Why are Christian Conservatives so bent in including Ayn Rand?

  • Thread starter Thread starter MillTownCath
  • Start date Start date
Status
Not open for further replies.
I think we can read and discern. Separate the wheat from the chaff. Marx, Rand, whoever… I never read ‘Atlas Shrugged’ but I liked the Fountainhead. I read it when I was about 30 and had, oddly enough, never heard of Ayn Rand, so I had no preconceived ideas. I liked it. I thought it was refreshing. Of course, I was (am) impressionable.

I think there is value in reading her books. Do I believe in her philosophy? No. I wouldn’t even call it a philosophy. I’d call it a simplistic train of thought that has been expounded upon to make it look like a philosophy.
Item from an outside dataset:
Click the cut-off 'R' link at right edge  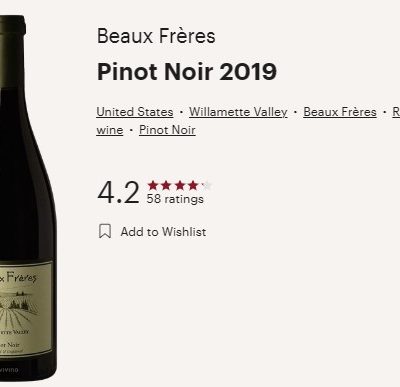pos(396,112)
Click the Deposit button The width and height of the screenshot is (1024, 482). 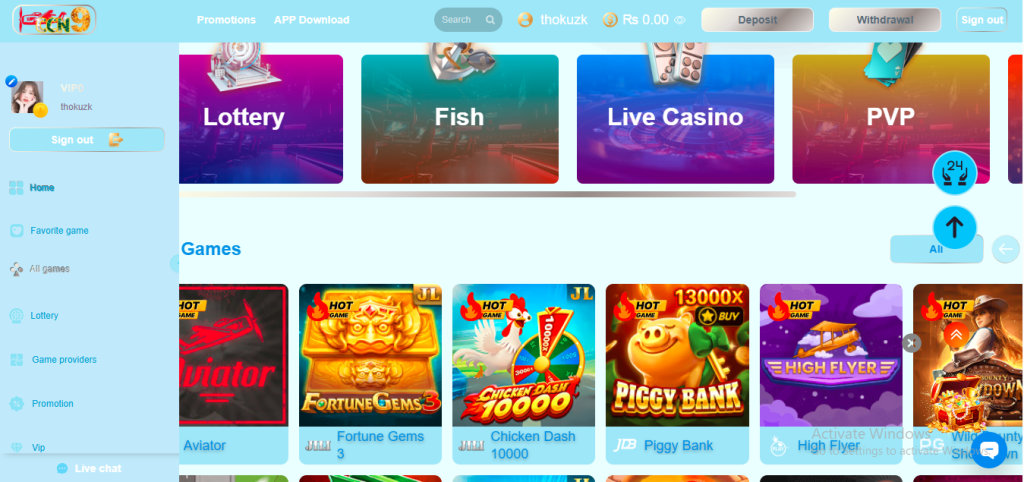pos(758,20)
I still liked the book and am glad I read it.

Again, if everyone maximized and or optimized their time talent and treasure, virtuously, for the sake of glorifying the Father Son and Holy Spirit, for the sake of fulfilling God’s Will on Earth as it is in Heaven, that would be great. That’s my takeaway from Rand. Maybe not what she intended (unintended consequences?) but, that’s my takeaway.
 
I think we can read and discern. Separate the wheat from the chaff. Marx, Rand, whoever… I never read ‘Atlas Shrugged’ but I liked the Fountainhead. I read it when I was about 30 and had, oddly enough, never heard of Ayn Rand, so I had no preconceived ideas. I liked it. I thought it was refreshing. Of course, I was (am) impressionable.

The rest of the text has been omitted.